Construction law is constantly changing. A savvy contractor keeps abreast of those changes and adapts his business methods to conform to new requirements. Here are some recent legislative updates and court decisions that may affect your business.
Notice of Mechanic’s Liens Now Required
As of January 1, Civil Code section 3084 now requires that lien claimants provide written notice to the property owner that the lien is recorded. The new law contains specific language and font size requirements. Most importantly, failure to provide the notice as required renders the lien unenforceable.
Notice of Pendency of Action to Become Mandatory
As of January 1, 2011, Civil Code section 3146 will mandate that a Notice of Pendency of Action (Lis pendens) be recorded within 20 days of the filing an action to foreclose a mechanic’s lien.

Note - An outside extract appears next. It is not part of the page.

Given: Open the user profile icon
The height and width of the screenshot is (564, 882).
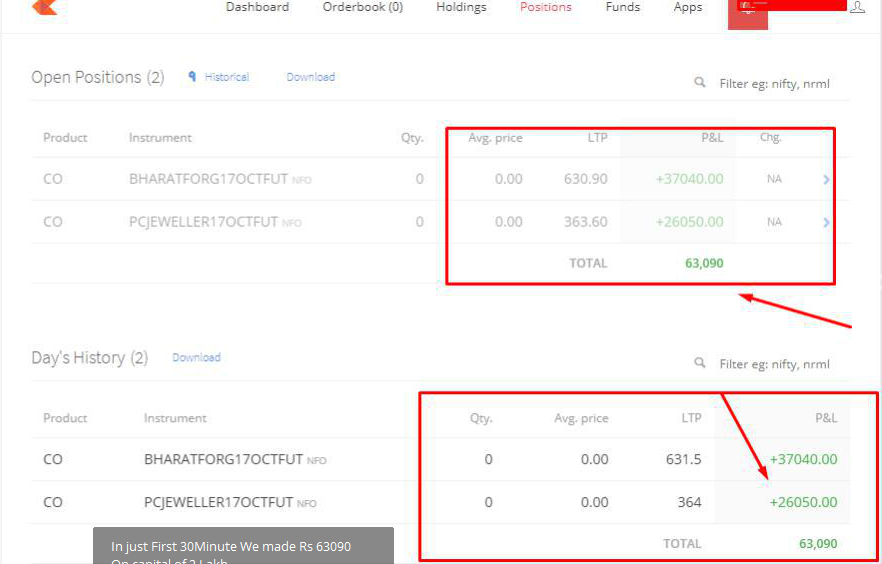Looking at the screenshot, I should [857, 7].
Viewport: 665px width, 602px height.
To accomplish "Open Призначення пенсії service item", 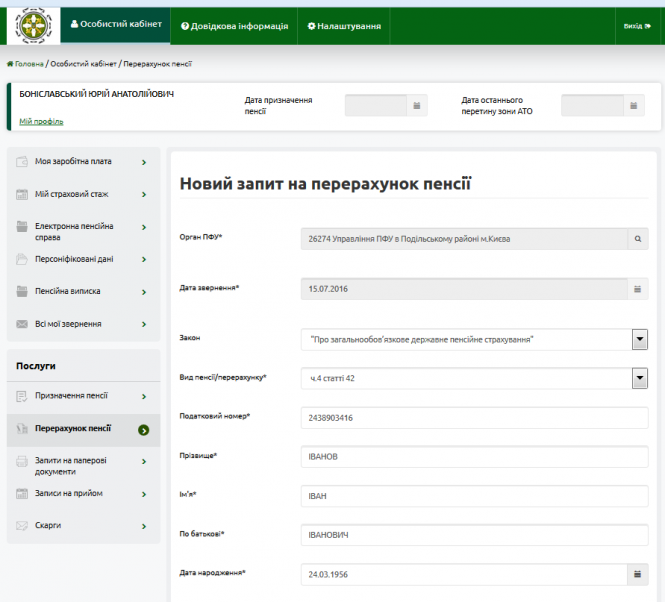I will click(x=71, y=395).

Current law does not require the recordation of a Lis pendens. It is unclear if a failure to timely record the notice will affect the validity of the lien.
Unlicensed Contractors Ordered to Disgorge
In White v. Cridlebaugh (2009) 178 Cal. App. 4th 506, the court of appeal recently held that an unlicensed contractor was required to reimburse an owner more than $80,000 for construction work performed while unlicensed. The appellate court found that Business & Professions Code section 7031(b) was designed to treat consumers consistently, regardless of whether or not they already paid the contractor for unlicensed work. Section 7031(b) protects an owner from suit for payment by an unlicensed contractor. This case now makes clear that unlicensed contractors cannot avoid the effect of the statutes by collecting prepayment before undertaking work or by retaining progress payments for completed phases of work.